## DATA FOR PROCESSING:
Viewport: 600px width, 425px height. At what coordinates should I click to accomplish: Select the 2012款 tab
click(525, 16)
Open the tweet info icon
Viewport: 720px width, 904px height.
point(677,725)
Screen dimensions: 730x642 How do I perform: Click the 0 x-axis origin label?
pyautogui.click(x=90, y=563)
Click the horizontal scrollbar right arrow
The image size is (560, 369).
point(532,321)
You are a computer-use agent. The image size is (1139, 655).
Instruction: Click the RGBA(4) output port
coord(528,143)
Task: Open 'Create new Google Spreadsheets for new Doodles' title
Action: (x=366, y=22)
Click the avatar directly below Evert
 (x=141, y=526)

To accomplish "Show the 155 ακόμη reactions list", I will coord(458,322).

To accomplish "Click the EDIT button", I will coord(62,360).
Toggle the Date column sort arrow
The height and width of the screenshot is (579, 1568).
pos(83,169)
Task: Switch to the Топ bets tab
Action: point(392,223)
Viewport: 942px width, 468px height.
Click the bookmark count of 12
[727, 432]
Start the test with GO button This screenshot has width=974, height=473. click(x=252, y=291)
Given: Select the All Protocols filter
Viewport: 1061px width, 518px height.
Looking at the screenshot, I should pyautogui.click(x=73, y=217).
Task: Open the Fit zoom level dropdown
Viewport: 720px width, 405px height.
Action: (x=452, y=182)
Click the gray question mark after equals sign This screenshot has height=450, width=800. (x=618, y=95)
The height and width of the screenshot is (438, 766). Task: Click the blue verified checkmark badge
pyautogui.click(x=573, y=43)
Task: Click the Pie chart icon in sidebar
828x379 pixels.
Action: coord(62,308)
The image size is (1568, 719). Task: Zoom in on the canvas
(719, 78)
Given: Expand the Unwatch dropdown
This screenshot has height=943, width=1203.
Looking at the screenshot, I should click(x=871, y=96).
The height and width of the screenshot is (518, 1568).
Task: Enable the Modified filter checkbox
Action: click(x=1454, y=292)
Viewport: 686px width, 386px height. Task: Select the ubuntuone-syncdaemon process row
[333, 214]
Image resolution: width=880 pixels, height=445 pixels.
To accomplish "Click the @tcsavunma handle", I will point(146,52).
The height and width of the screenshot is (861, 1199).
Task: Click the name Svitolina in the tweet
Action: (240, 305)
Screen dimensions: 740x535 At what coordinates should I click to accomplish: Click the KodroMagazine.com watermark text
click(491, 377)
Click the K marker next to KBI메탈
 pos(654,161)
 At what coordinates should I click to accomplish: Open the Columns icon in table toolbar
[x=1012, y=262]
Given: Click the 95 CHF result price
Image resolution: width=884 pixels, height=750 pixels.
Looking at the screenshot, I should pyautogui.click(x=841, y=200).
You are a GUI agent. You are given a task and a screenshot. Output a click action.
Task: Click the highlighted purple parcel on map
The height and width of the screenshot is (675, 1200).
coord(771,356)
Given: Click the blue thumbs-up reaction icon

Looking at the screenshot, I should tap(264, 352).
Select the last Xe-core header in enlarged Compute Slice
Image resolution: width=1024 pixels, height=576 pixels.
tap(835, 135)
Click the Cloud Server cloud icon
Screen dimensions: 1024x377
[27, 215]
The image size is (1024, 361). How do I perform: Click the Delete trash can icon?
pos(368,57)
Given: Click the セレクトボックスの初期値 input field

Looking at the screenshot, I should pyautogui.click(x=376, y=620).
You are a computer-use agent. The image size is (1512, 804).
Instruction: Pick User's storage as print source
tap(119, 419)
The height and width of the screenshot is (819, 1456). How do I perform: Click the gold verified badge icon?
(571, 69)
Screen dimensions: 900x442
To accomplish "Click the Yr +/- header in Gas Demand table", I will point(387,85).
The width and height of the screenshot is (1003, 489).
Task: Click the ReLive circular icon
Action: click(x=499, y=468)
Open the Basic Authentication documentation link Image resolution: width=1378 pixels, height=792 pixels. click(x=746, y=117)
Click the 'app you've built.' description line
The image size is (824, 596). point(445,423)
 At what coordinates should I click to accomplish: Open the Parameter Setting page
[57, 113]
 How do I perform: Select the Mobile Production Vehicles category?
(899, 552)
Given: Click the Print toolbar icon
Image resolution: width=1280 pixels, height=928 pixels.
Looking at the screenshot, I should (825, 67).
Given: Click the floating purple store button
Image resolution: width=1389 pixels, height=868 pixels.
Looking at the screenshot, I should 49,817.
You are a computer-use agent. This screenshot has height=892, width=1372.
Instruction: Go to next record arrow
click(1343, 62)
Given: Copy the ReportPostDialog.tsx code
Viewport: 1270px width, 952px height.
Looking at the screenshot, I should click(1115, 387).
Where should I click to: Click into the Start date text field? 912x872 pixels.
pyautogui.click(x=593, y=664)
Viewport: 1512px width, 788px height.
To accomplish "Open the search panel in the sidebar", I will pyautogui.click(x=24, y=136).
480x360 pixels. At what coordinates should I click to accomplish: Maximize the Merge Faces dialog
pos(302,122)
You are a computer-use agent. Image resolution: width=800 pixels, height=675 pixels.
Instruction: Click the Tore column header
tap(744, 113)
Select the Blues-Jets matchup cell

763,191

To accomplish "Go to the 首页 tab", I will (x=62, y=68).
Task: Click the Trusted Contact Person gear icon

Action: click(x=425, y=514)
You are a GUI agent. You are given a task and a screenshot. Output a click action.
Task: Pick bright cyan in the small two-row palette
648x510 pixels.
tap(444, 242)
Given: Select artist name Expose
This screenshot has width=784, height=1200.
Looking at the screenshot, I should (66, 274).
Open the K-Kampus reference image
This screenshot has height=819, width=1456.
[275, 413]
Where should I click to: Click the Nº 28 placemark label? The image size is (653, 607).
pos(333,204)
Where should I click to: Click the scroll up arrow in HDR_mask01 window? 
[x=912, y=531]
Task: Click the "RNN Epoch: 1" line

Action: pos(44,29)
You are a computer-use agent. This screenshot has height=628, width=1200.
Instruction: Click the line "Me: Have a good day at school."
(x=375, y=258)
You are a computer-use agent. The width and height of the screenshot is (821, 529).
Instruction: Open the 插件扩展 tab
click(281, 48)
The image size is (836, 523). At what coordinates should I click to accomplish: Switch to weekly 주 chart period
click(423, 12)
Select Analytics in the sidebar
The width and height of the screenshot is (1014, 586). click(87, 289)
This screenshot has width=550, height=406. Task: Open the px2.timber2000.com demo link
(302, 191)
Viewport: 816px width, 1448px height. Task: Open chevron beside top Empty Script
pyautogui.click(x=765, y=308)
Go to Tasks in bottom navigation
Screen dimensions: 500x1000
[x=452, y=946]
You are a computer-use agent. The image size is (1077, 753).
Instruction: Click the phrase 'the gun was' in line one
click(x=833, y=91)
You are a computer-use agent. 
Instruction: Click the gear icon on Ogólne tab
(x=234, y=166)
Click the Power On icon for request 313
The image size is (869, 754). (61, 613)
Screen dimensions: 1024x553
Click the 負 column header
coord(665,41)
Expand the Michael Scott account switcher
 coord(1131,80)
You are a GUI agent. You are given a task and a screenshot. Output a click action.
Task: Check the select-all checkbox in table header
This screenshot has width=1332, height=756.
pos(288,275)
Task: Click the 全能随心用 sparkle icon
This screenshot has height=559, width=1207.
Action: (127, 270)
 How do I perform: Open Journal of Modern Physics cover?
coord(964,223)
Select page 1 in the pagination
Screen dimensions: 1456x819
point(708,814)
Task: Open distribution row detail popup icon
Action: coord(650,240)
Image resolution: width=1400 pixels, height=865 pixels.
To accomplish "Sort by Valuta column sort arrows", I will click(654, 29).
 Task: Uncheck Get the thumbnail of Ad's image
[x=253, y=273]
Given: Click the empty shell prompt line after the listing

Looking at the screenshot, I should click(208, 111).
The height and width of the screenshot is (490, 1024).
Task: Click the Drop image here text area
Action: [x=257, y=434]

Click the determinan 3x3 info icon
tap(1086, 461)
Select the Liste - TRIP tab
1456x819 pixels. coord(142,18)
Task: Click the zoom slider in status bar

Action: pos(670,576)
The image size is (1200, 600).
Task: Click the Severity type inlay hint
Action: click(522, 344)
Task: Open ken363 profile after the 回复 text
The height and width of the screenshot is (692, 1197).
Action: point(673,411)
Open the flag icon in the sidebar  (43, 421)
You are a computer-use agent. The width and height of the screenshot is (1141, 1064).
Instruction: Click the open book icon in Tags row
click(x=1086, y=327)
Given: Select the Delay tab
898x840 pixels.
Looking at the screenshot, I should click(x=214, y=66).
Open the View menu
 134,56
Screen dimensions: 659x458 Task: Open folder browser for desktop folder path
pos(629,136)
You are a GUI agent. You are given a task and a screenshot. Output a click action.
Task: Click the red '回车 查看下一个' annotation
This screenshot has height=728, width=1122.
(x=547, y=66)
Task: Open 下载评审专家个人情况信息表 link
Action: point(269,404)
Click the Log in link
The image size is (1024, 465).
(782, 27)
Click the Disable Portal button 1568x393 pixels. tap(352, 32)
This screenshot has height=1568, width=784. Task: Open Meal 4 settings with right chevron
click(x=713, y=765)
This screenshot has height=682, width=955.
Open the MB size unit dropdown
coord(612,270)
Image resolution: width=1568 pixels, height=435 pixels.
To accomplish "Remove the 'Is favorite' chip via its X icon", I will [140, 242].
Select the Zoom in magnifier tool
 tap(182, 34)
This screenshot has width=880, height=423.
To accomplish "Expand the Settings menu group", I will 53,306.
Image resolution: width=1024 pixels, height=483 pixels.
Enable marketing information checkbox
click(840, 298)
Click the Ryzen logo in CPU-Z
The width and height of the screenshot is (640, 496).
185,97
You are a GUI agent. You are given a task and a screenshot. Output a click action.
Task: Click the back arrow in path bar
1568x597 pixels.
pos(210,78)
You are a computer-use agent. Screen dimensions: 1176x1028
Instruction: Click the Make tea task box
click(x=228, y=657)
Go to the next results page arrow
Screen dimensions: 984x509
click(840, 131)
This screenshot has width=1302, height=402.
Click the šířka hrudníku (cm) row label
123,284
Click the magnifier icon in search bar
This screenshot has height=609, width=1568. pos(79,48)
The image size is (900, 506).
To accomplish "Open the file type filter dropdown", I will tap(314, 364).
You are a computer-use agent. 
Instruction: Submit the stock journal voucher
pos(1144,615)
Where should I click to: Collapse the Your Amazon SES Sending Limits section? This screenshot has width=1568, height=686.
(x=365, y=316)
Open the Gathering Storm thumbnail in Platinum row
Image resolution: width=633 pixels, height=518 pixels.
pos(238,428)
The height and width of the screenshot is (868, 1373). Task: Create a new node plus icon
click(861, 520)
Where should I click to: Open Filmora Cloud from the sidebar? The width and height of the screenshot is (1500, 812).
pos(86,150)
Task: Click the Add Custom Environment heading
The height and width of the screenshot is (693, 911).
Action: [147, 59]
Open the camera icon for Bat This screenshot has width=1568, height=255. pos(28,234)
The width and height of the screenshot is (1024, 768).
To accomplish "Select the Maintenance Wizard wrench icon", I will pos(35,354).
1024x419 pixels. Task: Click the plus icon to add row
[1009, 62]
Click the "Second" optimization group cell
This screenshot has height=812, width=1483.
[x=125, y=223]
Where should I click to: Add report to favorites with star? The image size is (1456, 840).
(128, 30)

## WHAT THE EXERCISE ASKS:
Your reply should consist of one number: how many lines in the entries contain the string "sort".

## TASK RESULT:
2